Money flows like water
Each of us has a relationship with money that influences our peace of mind and the choices we make. In my coaching conversations, people often bring up the theme of money, especially when they are considering life changes. Letting go of an unfulfilling and stressful job that they have to force themselves to go to each morning is nevertheless daunting, especially when they start staring down the black hole of financial uncertainty.
I’ve been through this process when I left my secure, well-paying academic job to become a self-employed coach living and working in both Germany and India, doing both for-profit and non-profit work. I’m in the first two years of establishing myself in my new profession, and the money comes in either as a slow trickle through individual coaching appointments or in bigger gushes through workshops and retreats. My annual income is nowhere near what it was during my University assistant professor job, and the uncertainty of how my money will come in is much higher. After leaving my job, my savings started slowly depleting and I used to get tormented with fears and doubts. My meditation practice helped to bring me back to the reality of the present moment, to realize that I had more than enough to survive on right then. It also helped me feel the fear in my body and let it go through me like a storm, creating waves and ripples of unpleasant sensations in my body accompanying the fears and doubts. Slowly, I started embracing and even relishing the uncertainty of my financial status. After all, uncertainty comes with the great gift of freedom- freedom to choose the work I love, freedom to live the way I want to, and freedom to become more of me than I have ever been before.
I have started thinking of money being like water, an idea I first read about in Lynne Twist’s beautiful book ‘Soul of Money’. She tells the story of an economically poor, wise and large-hearted African-American woman called Gertrude, who donated fifty of her precious dollars to Lynne Twist’s fund-raising project to end world hunger. Gertrude had said, “To me, money is a lot like water. For some folks it rushes through their life like a raging river, but the money comes through my life like a small trickle. But I want to pass it on in a way that does the best good for the most folks. I see that as my right and as my responsibility. It’s also my joy.” Thinking of money like water has helped me immensely and I wish to share with you five ways in which this analogy helps me get through phases of financial uncertainty with more equanimity and joy.
Like water, money fouls when it stagnates, and sparkles when it flows. This thought helps me derive great joy from seeing money flow out of my account to finance coaching trainings, daily living costs, helping friends and family, donating to causes I care about, travel and more. And it gives me even more joy to see fresh money flow into my account from doing work I love.
Like water, a clean source of money nurtures, whereas a dirty source harms. I have become very discerning about the source of my income. Does the source of my money align with my values? Is it ‘clean’, as in, does it truly nurture me and others, and is it fully honest and above-board? Will the way I earn money cause me stress or compromise the quality of the work I do? Based on this principle, I have turned down lucrative offers that were not aligned with my values and have taken up non-profit projects that are, and I have always come out ‘richer’ as a result.

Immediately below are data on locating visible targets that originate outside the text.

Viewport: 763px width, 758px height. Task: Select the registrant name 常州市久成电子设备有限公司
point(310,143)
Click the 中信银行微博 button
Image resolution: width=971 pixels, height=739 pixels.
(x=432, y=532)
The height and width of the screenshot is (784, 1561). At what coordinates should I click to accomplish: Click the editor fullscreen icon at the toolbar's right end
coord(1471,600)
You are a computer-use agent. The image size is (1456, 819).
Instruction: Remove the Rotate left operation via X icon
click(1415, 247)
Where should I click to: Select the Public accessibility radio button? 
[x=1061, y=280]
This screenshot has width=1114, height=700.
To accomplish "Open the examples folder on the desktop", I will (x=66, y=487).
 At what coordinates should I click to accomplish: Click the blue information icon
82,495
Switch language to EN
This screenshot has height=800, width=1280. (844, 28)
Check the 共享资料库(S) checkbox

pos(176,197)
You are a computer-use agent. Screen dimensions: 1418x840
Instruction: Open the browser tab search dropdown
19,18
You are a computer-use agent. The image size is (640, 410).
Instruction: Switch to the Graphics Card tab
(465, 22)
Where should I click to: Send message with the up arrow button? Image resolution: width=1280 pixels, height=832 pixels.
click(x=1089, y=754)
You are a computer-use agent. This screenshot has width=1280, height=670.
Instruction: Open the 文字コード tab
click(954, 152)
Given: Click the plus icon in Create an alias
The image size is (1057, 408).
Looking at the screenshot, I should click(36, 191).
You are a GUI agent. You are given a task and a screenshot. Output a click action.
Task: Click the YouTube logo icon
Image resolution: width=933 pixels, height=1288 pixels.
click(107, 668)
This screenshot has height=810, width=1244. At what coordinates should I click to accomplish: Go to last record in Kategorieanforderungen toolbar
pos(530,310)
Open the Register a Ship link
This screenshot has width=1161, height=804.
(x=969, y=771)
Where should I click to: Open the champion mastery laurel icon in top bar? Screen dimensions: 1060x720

Like water, money flows down-hill. I have noticed something fascinating: whenever I take bold financial decisions like joining an expensive but very helpful coaching training course, or taking a chunk of time for ‘soul-work’, like volunteering at my favourite tribal village school in India or joining a meditation retreat, I invariably find money flowing into my life, almost as if it was waiting for a a ‘gradient’, i.e., a meaningful cause to serve. The money flows in after I have committed to these decisions, and only if I invest in things that benefit both me and others.
Like water, money is precious, and needs to be spent meaningfully. I have become mindful about how I spend my money. If I buy vegetables, I try to buy them from people who grow them organically with love and care. If I travel, I choose to stay in places where I feel my hosts really care about their guests, even if they charge a little more than others, and so on…
Like water, money comes in waves. I watch money come and go like I observe the weather. Like a farmer who plants seeds in fertile soil hoping for the rain to come, I invest my energy into projects that are likely to give fruit, leaving the rest to the universe. No matter how much money I have in my account, I remind myself of the ever-helpful tenet “This too will change!”
Where is your money coming from? Where is it going? I hope reflecting on money being like water will help you have a healthier and more nurturing relationship with money, and in turn live a more courageous and meaningful life.